Nobbe (Hrsg.), Kommentar zum Kreditrecht, 3. Aufl. 2018.




Das OLG Köln hat die Berufung nach Erteilung eines entsprechenden Hinweises als unzulässig verworfen, da sich die Berufungsbegründungsschrift in der wörtlichen Wiedergabe der Klageerwiderung erschöpft habe und die Berufung damit nicht wirksam begründet worden sei.

Die hiergegen gerichtete Rechtsbeschwerde hat der Bundesgerichtshof mit Beschluss vom 16.07.2019, Az. XI ZB 10/18, als unzulässig verworfen. Das Berufungsgericht sei ohne den Anspruch der Beklagten auf wirkungsvollen Rechtsschutz (Art. 2 Abs. 1 GG i. V. m. dem Rechtsstaatsprinzip) oder auf Gewährung rechtlichen Gehörs (Art. 103 Abs. 1 GG) zu verletzen, im Einklang mit der höchstrichterlichen Rechtsprechung zu dem Ergebnis gelangt, die Berufung der Beklagten sei nicht entsprechend den gesetzlichen Anforderungen begründet worden.

Nach § 520 Abs. 3 Satz 2 Nr. 2 ZPO müsse die Berufungsbegründung die Umstände bezeichnen, aus denen sich nach Ansicht des Berufungsklägers die Rechtsverletzung und deren Erheblichkeit für die angefochtene Entscheidung ergeben.
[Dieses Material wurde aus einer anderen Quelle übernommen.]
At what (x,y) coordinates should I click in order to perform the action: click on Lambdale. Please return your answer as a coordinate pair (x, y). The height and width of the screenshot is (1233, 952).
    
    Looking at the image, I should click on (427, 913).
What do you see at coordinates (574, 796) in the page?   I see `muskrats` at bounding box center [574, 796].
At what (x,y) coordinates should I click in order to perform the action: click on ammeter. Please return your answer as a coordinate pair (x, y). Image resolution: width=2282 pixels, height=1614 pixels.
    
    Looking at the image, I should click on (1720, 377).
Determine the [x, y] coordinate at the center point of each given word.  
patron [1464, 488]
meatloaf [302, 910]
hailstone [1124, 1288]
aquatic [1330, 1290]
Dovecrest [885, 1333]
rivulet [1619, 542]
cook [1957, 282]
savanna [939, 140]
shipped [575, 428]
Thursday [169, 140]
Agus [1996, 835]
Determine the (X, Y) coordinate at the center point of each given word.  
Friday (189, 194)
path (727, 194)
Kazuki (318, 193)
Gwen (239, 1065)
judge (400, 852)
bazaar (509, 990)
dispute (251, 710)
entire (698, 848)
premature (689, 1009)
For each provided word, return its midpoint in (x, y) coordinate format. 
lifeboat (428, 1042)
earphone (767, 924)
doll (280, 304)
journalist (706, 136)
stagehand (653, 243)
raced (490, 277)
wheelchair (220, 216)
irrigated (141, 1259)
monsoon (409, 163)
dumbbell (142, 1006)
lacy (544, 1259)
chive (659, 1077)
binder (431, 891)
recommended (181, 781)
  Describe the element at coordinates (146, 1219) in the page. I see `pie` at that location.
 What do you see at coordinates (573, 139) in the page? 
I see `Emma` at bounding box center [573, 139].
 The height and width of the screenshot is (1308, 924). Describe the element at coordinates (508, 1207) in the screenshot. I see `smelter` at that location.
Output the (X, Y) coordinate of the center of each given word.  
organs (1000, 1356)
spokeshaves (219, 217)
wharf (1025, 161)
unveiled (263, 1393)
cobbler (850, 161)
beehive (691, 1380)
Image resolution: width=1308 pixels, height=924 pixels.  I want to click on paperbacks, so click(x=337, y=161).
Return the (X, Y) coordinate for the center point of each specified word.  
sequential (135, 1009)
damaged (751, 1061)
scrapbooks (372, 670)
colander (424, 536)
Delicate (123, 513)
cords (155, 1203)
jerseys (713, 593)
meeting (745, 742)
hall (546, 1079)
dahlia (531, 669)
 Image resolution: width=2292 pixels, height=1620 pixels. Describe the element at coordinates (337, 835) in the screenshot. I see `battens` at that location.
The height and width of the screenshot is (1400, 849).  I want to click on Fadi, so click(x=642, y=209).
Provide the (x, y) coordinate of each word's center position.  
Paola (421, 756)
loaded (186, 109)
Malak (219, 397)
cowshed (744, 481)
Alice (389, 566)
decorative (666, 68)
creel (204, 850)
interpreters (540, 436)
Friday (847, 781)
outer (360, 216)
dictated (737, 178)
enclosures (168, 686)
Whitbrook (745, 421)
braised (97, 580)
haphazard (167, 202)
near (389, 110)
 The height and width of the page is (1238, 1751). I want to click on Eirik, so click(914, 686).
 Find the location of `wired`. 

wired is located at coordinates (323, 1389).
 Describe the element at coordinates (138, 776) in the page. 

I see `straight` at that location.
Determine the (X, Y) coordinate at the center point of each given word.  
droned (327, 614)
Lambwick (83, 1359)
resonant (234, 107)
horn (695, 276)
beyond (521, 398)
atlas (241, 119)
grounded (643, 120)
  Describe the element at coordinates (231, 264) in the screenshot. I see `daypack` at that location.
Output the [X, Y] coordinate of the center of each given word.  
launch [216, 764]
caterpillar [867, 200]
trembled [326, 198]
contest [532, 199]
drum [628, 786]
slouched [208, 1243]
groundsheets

Dazu gehöre eine aus sich heraus verständliche Angabe, welche bestimmten Punkte des angefochtenen Urteils der Berufungskläger bekämpfe und welche tatsächlichen oder rechtlichen Gründe er ihnen im Einzelnen entgegensetze (Senatsurteil vom 02.04.2019 XI ZR 466/17, juris Rn. 13; Senatsbeschlüsse vom 27.05.2008 XI ZB 41/06, WM 2008 S. 1.810 Rn. 11, vom 12.05.2009 – XI ZB 21/08, juris Rn. 13 und vom 01.03.2011 XI ZB 26/08, juris Rn. 11, jeweils m. w. N.). Der Berufungskläger habe deshalb diejenigen Punkte rechtlicher Art darzulegen, die er als unzutreffend ansehe, und dazu die Gründe anzugeben, aus denen er die Fehlerhaftigkeit jener Punkte und deren Erheblichkeit für die angefochtene Entscheidung herleite (Senatsurteil vom 02.04.2019, a. a. O., m. w. N.). Die Berufungsbegründung müsse auf den konkreten Streitfall zugeschnitten sein (Senatsbeschlüsse vom 27.05.2008, a. a. O., vom 12.05.2009, a. a. O., vom 01.03.2011, a. a. O., und vom 23.10.2012 XI ZB 25/11, NJW 2013 S. 174 Rn. 10). Es reiche nicht aus, die Auffassung des Erstgerichts mit formularmäßigen Sätzen oder allgemeinen Redewendungen zu rügen oder lediglich auf das Vorbringen erster Instanz zu verweisen (Senatsurteil vom 09.10.2001 – XI ZR 281/00, juris Rn. 19; Senatsbeschluss vom 22.01.2019 XI ZB 9/18, juris Rn. 8). Ungenügend seien insbesondere Textbausteine und Schriftsätze aus anderen Verfahren (Senatsbeschluss vom 27.05.2008, a. a. O., Rn. 12; BGH, Beschluss vom 22.05.2014 IX ZB 46/12, juris Rn. 7).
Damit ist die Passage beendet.